_Data for this exercise_:
──────

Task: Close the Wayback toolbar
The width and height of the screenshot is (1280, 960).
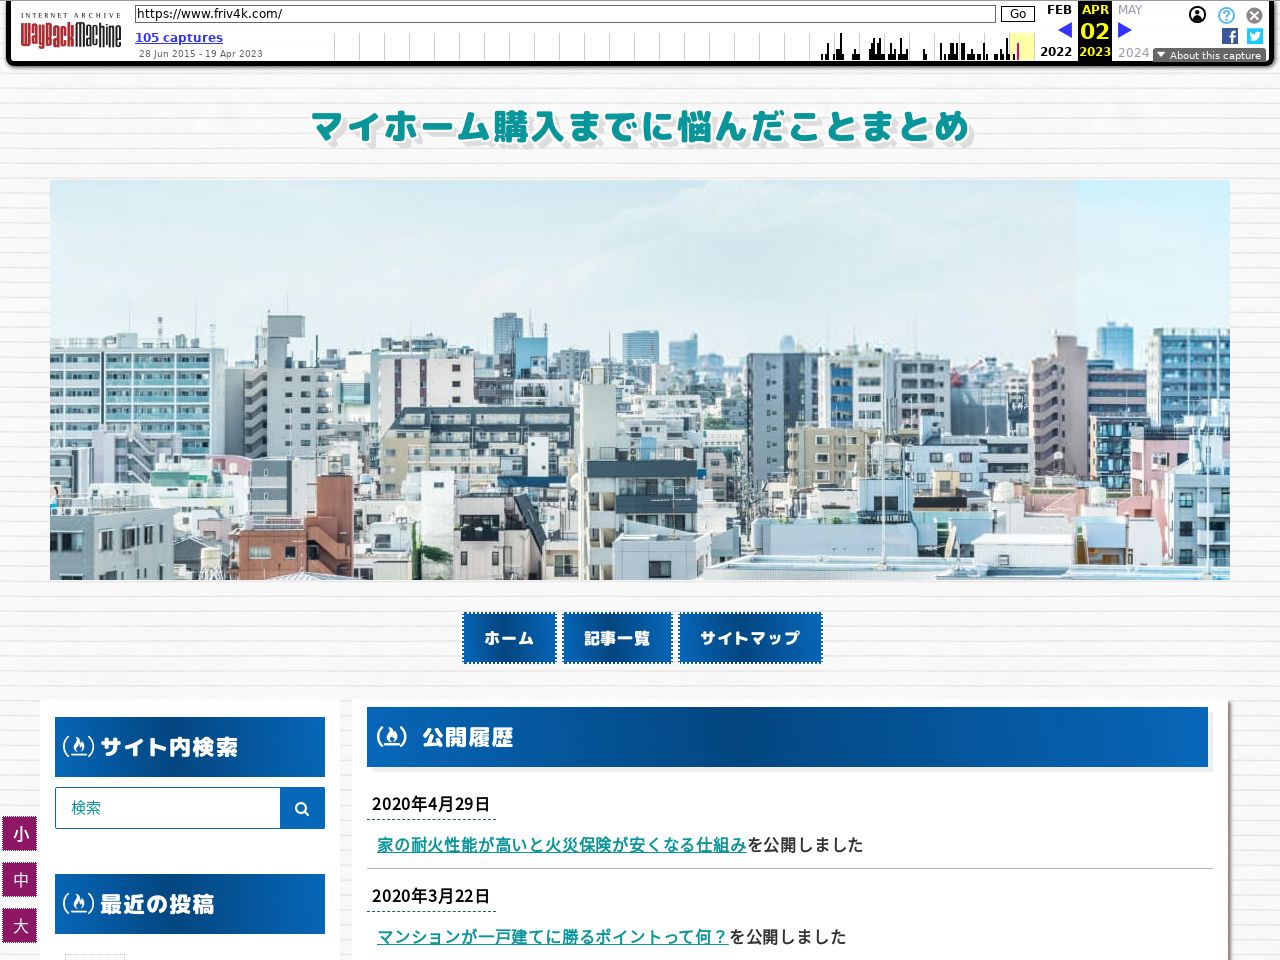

──────

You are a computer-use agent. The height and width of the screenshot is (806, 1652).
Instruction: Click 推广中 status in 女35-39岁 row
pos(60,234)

──────

Which lines above contain the word "screenshot"? Show each of them.

The width and height of the screenshot is (1280, 960).
You are a computer-use agent. The height and width of the screenshot is (806, 1652).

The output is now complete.